■ **TÂCHE COURTE**
Recopiez sans modification le passage de l'extrait sur l'élagage, en partant des mots qui contiennent « 8. En statuant » et en vous arrêtant après « le principe susvisé. ».

■ **EXTRAIT CITÉ**

7. Pour rejeter la demande d'élagage, l'arrêt retient qu'elle entraînerait une mutilation de l'arbre contraire à l'objectif de conservation de la végétation existante, contractualisé à l'article 20 du règlement du lotissement, lequel dispose en son a) que « L'abattage des arbres bien portants est interdit en dehors des aires de construction. Les arbres qui pour une raison quelconque doivent être abattus, seront remplacés en un nombre égal d'arbres appelés au même développement, de même essence ou d'une essence choisie parmi celles qui peuvent être éventuellement imposées. En toute hypothèse, la densité moyenne des plantations ne devra pas être inférieure à deux arbres par lot ».

8. En statuant ainsi, alors que ces stipulations se limitent à interdire l'abattage des arbres bien portants, sans en proscrire l'élagage, la cour d'appel, qui a dénaturé les termes clairs et précis du règlement du lotissement, a violé le principe susvisé.

Entrées de données collectées:
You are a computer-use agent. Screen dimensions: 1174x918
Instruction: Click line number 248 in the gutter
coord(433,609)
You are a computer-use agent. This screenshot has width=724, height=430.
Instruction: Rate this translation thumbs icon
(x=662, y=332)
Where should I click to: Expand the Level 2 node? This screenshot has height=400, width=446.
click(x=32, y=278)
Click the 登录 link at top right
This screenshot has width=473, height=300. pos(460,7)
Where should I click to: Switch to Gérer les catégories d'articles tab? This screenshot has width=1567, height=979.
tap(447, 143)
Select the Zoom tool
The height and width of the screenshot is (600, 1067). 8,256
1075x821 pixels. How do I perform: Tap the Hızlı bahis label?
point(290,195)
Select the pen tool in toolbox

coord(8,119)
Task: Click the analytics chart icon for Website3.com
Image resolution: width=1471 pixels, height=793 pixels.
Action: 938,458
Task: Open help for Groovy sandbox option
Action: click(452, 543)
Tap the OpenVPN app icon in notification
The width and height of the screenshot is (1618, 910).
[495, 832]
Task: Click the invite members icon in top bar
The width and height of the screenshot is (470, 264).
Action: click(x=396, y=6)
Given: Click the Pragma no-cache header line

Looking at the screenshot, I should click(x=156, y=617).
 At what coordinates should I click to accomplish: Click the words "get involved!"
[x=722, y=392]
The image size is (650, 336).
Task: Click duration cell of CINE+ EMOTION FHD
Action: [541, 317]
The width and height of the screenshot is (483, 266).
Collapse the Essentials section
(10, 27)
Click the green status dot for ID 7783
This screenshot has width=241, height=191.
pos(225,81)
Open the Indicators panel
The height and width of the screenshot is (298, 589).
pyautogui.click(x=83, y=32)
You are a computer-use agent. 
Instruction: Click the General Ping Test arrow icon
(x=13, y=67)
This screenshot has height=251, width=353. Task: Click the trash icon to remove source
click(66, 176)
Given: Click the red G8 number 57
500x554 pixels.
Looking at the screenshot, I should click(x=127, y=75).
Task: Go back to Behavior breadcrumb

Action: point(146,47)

■ **CORRIGÉ DE L'EXERCICE**
8. En statuant ainsi, alors que ces stipulations se limitent à interdire l'abattage des arbres bien portants, sans en proscrire l'élagage, la cour d'appel, qui a dénaturé les termes clairs et précis du règlement du lotissement, a violé le principe susvisé.